On Thursday, tens of thousands of Israeli protesters blocked roadways and lay down in front of police stations, leading to the use of water cannons and dozens of arrests. The demonstrations, which have been going on twice-weekly for three months, are the most sustained in Israel’s history.
They are led by mostly secular liberals who fear that Netanyahu’s new right-wing religious coalition will strip the high court of its role as a check and balance on lawmaking, leading to reduced rights for minorities. The coalition ran partly on the need to stop the court from interfering in legislation.
On his travels to Western capitals, Netanyahu has been emphasising Israel’s concerns about Iran’s accelerating nuclear program, especially its uranium enrichment. Israel and the allies worry that Iran wants to build a bomb; Tehran says the program is purely peaceful.

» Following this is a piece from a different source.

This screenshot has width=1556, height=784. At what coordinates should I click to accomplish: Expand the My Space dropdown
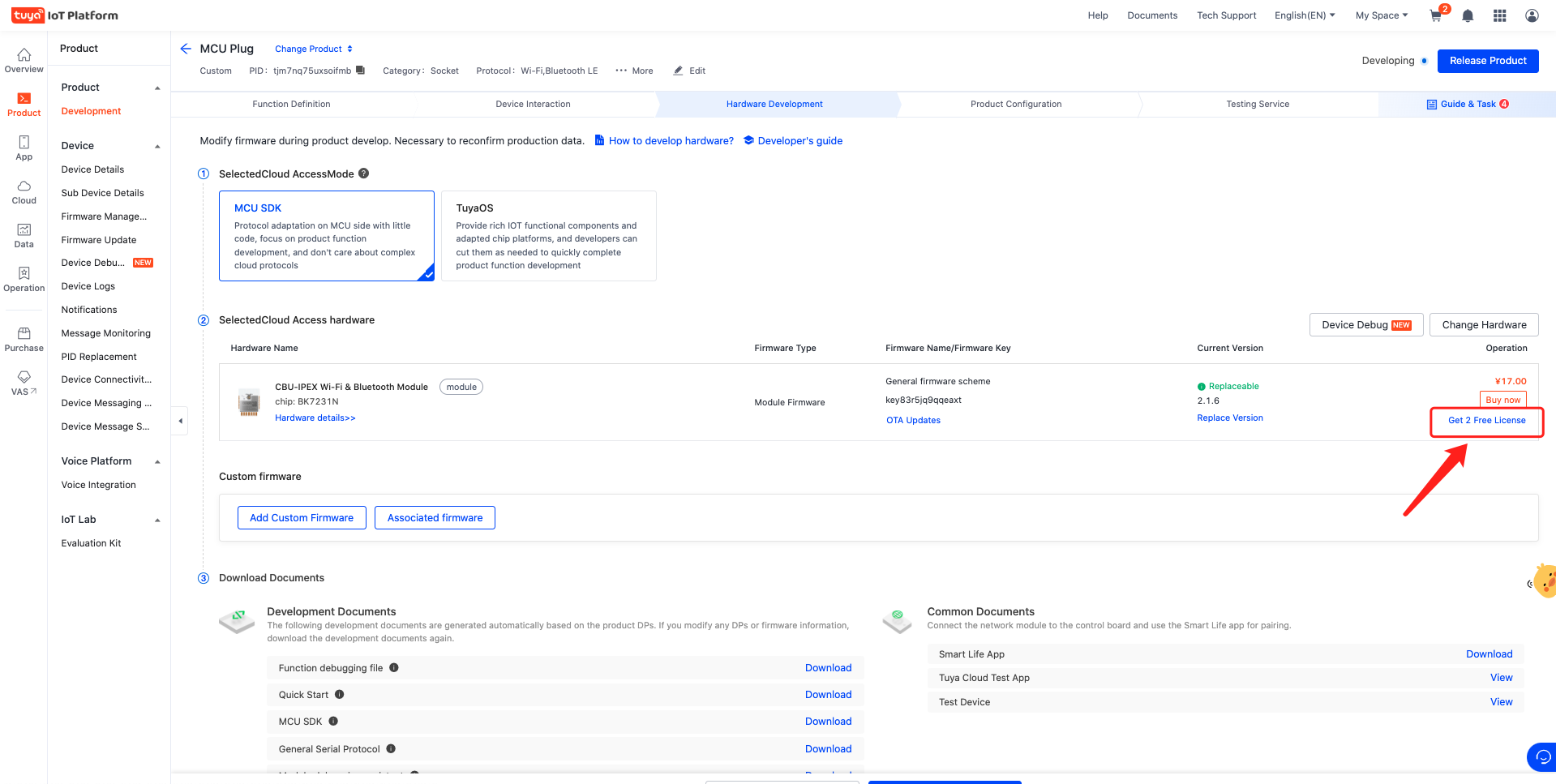coord(1381,15)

When Netanyahu arrived at Downing Street, he was greeted by demonstrators shouting “Shame,” in Hebrew, an echo of protests against him at home. After the meeting, the Israeli prime minister’s press office issued a statement thanking Sunak for his government’s “tough stand on Iran,” adding that world powers needed to increase their pressure on Tehran. The statement said the UK and Israel would launch a strategic dialogue headed by their national security advisers.
In his statement, Sunak expressed similar concerns about Iran but also pointedly noted “the importance of upholding the democratic values that underpin our relationship, including in the proposed judicial reforms in Israel.”
Other Israeli allies, in Washington and Paris, have made that argument in hopes of persuading Netanyahu to reconsider the package of changes he is planning.
Netanyahu was later expected to see Suella Braverman, Secretary of State for the Home Department, to discuss cooperation on fighting global terrorism.
Back home, pilots and military reservists have been playing a key role in the Israeli protests, and Defense Minister Yoav Gallant was planning to address the nation last night to express his concerns that the court overhaul was damaging national security. But Netanyahu called him to his office and persuaded him to delay his speech.
Instead, Netanyahu said he was open to compromise on parts of the overhaul but not on the bill expected to become law next week — shifting the power of judge selection to the political parties in power.
The proposed changes have unnerved investors and triggered warnings from ratings agencies over Israel’s outlook.
Netanyahu said he was personally going to take control of this legislation now that the first part of changes had passed — making it harder to remove him from office. A law passed early Thursday said a prime minister could no longer be removed by the legal authorities, only by the legislature and cabinet.
That change, Netanyahu said, permitted him to be fully engaged in the debate, and he would make sure individual and minority rights were protected as the legislation progressed.
But Attorney General Gali Baharav-Miara sent him a letter Friday accusing him of violating the law by his speech. “The legal situation is clear - you must avoid any involvement in measures to reform the judicial system, including in the makeup of the Judicial Appointment Committee, since involvement in them would be a conflict of interest,” she wrote to him.
This is because Netanyahu is facing charges of corruption by the legal system he is seeking to change. He has denied all the charges.
The disputes are setting Israel up for an historic institutional crisis in which the ruling coalition passes laws stripping the high court of its power and those laws get challenged in that same court, which may strike them down.